Do aroma a gás de campismo ao vinho de altitude: as férias que as famílias realmente podem ter
Entre memórias de infância, burocracias de passaporte e a pressão dos custos, as escolhas de lazer revelam um regresso ao próximo e ao simples.
O cheiro a gás de campismo e a bacon frito, misturado com agulhas de pinheiro, regressa com uma nitidez desarmante. É uma memória de infância de uma jornalista britânica, deitada numa rede sob o teto extensível de uma autocaravana, a ouvir o assobio da chaleira e o ruído dos tupperwares verde-azeitona. Décadas depois, ao volante de uma Volkswagen California Ocean pela costa oeste da Escócia, ela procurava perceber se aquele desconforto adolescente com os duches comunitários podia dar lugar a um reencontro com a liberdade. A resposta veio ao fim do primeiro dia, num parque de campismo em Loch Lomond, quando o sol se pôs atrás das colinas e o pânico de ter ligado a ficha ao contrário se dissolveu em sorrisos cúmplices dos vizinhos de parcela.
Essa viagem íntima ecoa um movimento mais amplo que analistas em Buenos Aires e São Paulo identificam nas escolhas de lazer deste ano. Com as férias escolares de inverno a começarem em julho, as famílias argentinas e brasileiras estão a recalcular rotas. Na perspetiva de consultoras como a Focus Market, citada pela imprensa económica, o consumidor tornou-se “seletivo” e privilegia a relação preço-qualidade, empurrando as reservas para o mercado doméstico e para as compras de última hora. Bariloche continua a ser o destino-estrela, mas uma semana na neve para uma família de quatro pessoas pode custar mais de cinco milhões de pesos argentinos se viajarem de avião, um valor que sobe para mais de sete milhões quando se opta pelo Rio de Janeiro. É neste contexto que ganha força o turismo de cercania: a província de Salta, acessível de autocarro por metade do preço, ou as escapadas rurais a menos de 90 quilómetros da capital argentina, como a República de los Niños em La Plata ou a aldeia medieval reciclada de Campanópolis.
Do lado brasileiro, a cidade de São Paulo responde com uma programação cultural densa e muitas vezes gratuita. A Pinacoteca inaugurou a exposição “Para crianças: experiências com a arte desde 1968”, que transforma o museu num território de brincadeiras e perguntas, enquanto o MASP ocupa o seu Vão Livre com oficinas de pintura e performances musicais. A Prefeitura, através do programa Recreio nas Férias, espera acolher mais de cinquenta mil crianças em 133 polos espalhados pela cidade. Observadores em Lisboa notam que esta oferta de proximidade, ancorada em equipamentos culturais, contrasta com a tradição europeia de grandes deslocações, mas responde a uma mesma necessidade de conciliar orçamento e enriquecimento familiar.

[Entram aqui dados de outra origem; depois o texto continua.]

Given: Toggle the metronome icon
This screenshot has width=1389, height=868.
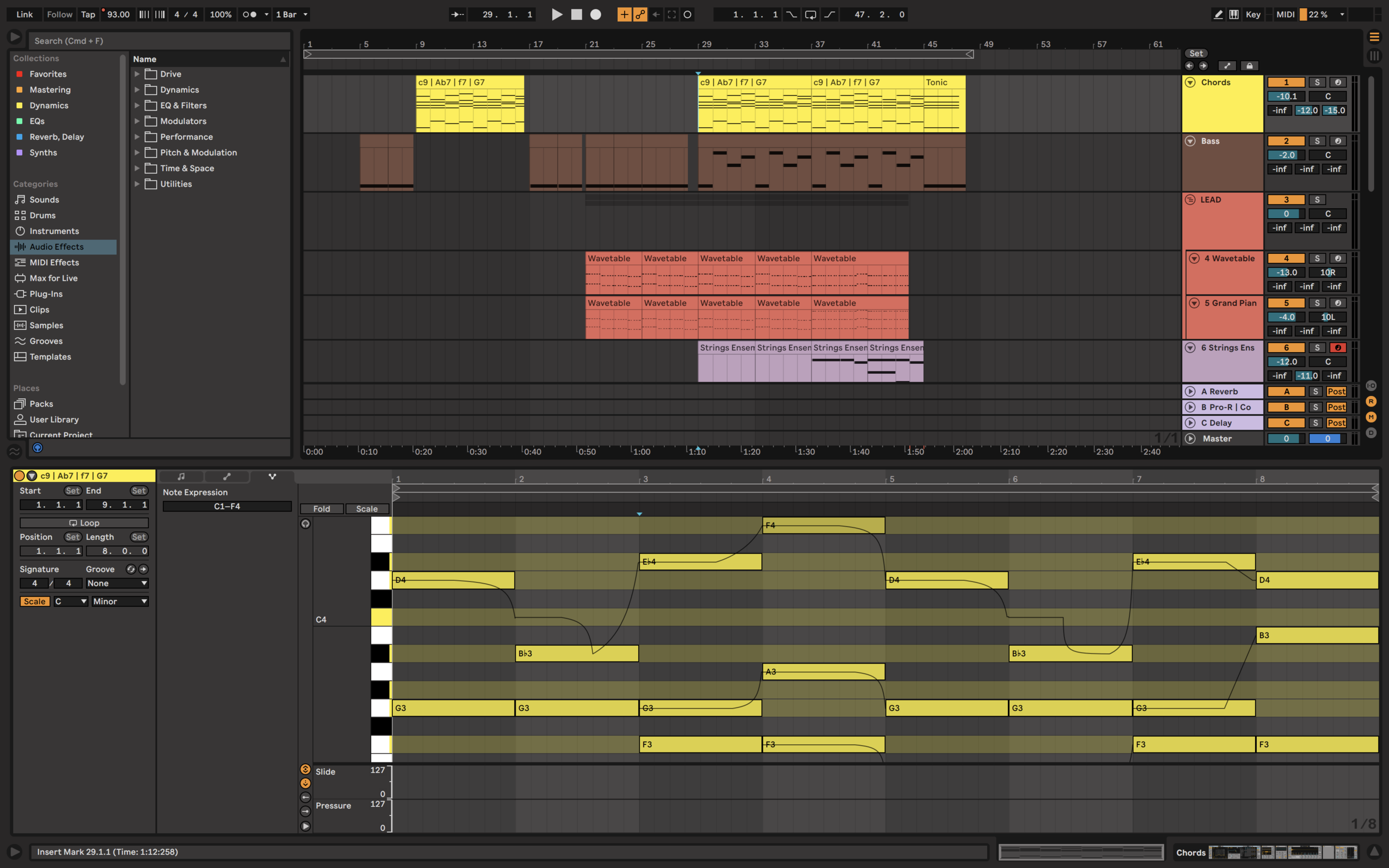Looking at the screenshot, I should point(250,14).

A preparação da viagem, porém, não se esgota na escolha do destino. Em Berlim, os conselhos práticos lembram que o stress pré-partida se aninha nos detalhes: um passaporte com validade inferior a seis meses pode bloquear a entrada em dezenas de países, e o antigo Kinderreisepass alemão deixou de ser emitido, obrigando as famílias a rever a documentação dos filhos. Nos Estados Unidos, a regra é ainda mais rígida: passaportes emitidos há mais de quinze anos não são renováveis, forçando um novo pedido presencial. Estas exigências burocráticas, sublinham analistas em Washington, afetam tanto cidadãos como estrangeiros e introduzem uma camada de incerteza que as listas de verificação — da farmácia de viagem ao estado das vacinas — tentam domar.
No noroeste argentino, a Rota do Vinho de Altura oferece uma experiência que dispensa aviões e vistos. Onze adegas entre Amaicha del Valle e Colalao del Valle, a altitudes que vão dos 1700 aos 3000 metros, recebem visitantes com provas, almoços crioulos e a possibilidade de pernoitar na paisagem calchaquí. Para uma família tucumana, brindar pela primeira vez com um vinho nascido ali, a apenas três horas de casa, condensa o espírito de umas férias que já não se medem em quilómetros percorridos, mas na espessura do que se descobre. Ao cair da noite, o mesmo sol que se põe sobre Loch Lomond desce também sobre os vinhedos de altitude, enquanto uma criança adormece numa autocaravana ou num quarto de hotel com vista para o Cerro Catedral, indiferente às fronteiras que os adultos insistem em traçar.